Gather every line in the rows below that contains the word "height", and copy each one.

--- EXTRACTED RECORDS ---

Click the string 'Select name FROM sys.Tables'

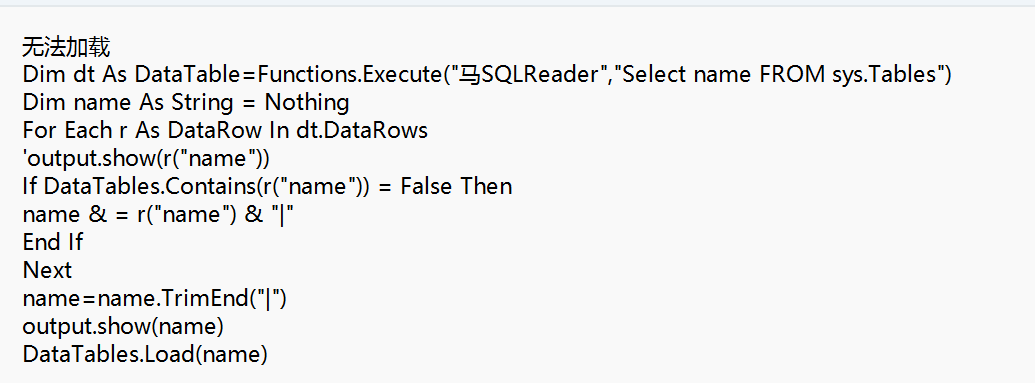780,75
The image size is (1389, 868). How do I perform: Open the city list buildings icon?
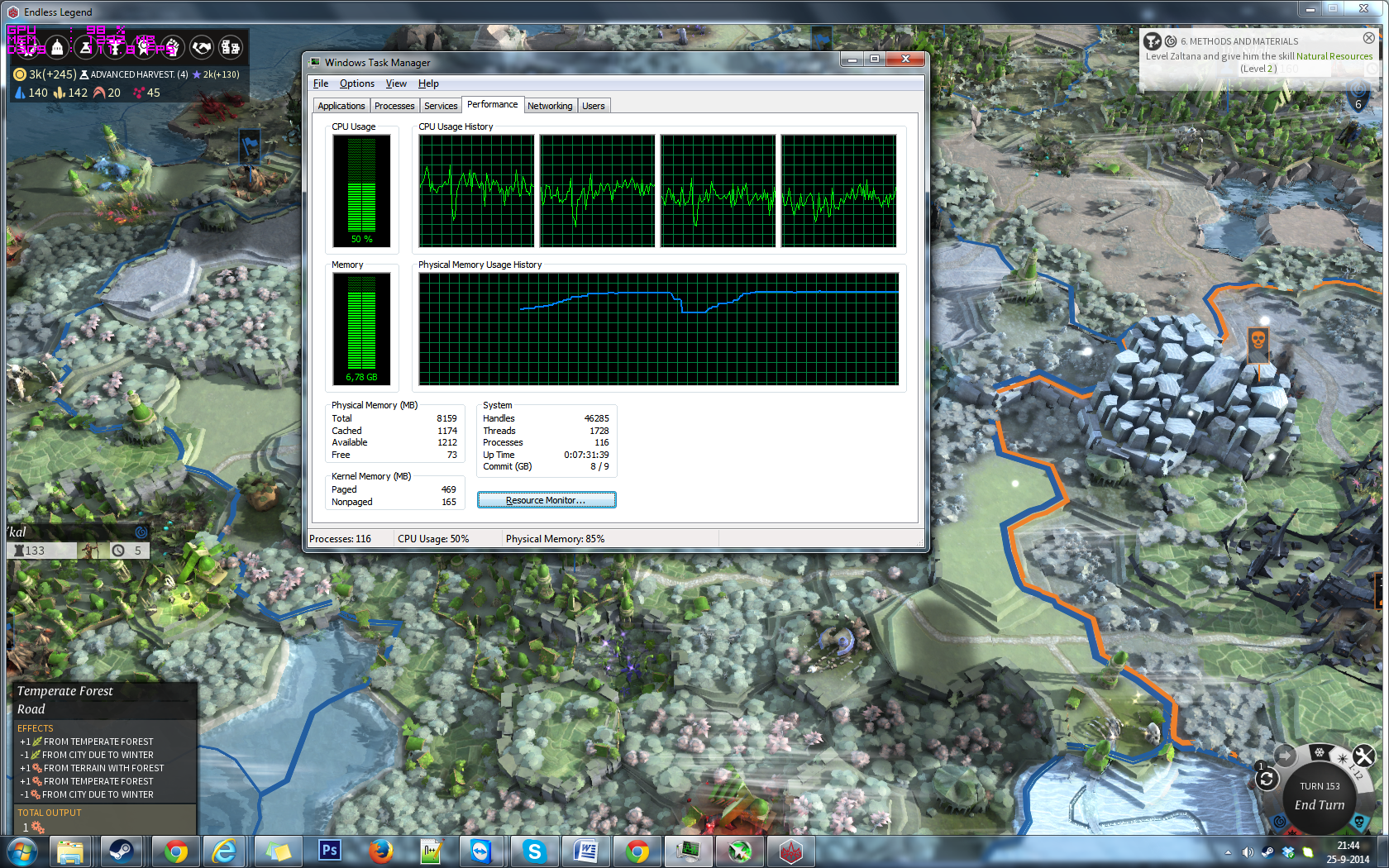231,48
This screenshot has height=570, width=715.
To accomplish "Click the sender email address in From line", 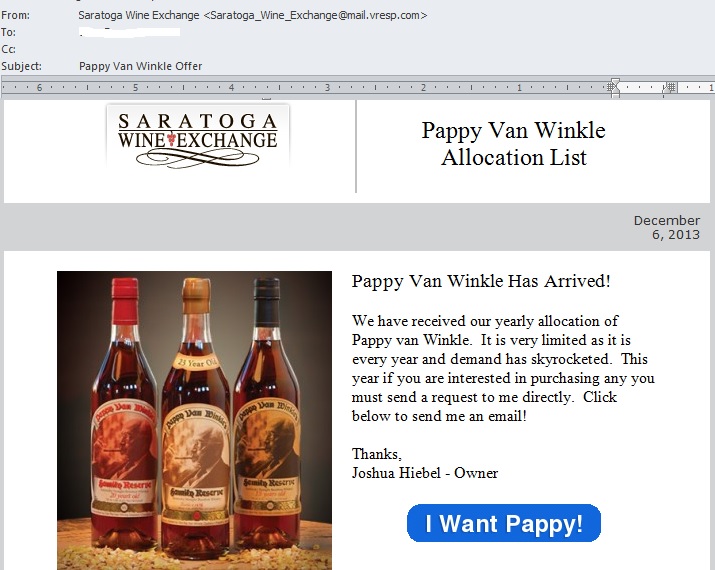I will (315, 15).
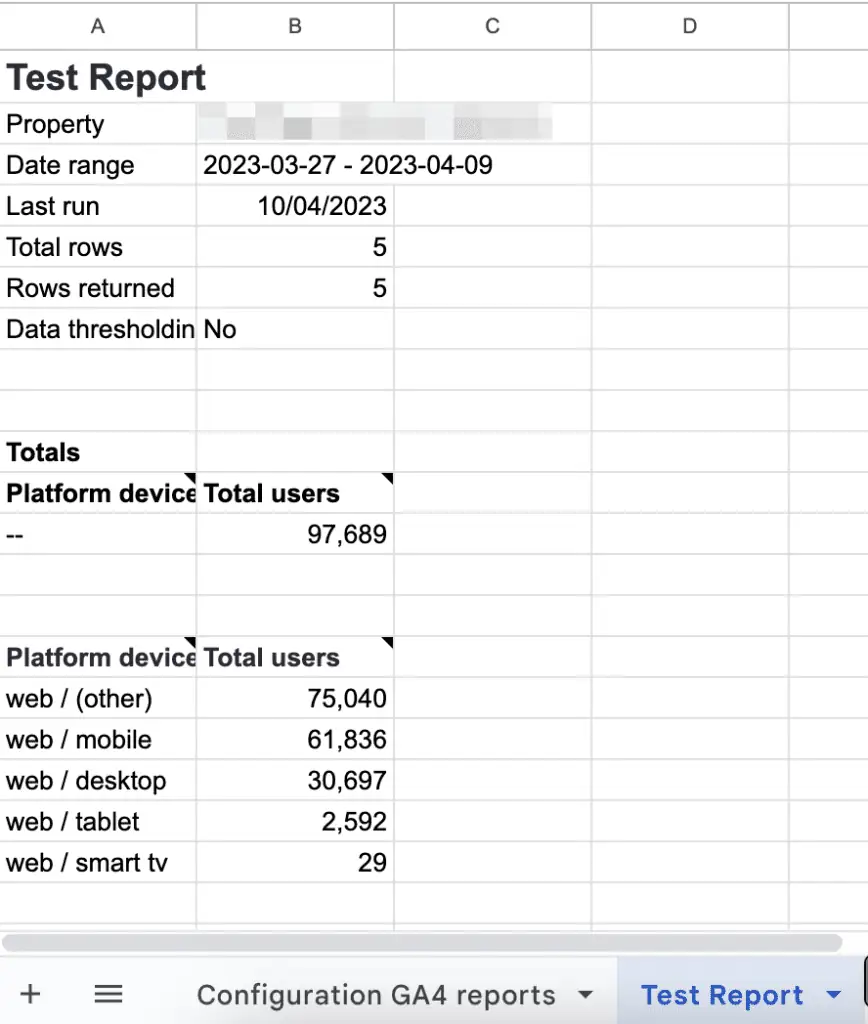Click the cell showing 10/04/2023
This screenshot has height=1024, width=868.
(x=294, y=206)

---

#### EXERCISE RESPONSE
This screenshot has height=570, width=715.
This screenshot has height=1024, width=868.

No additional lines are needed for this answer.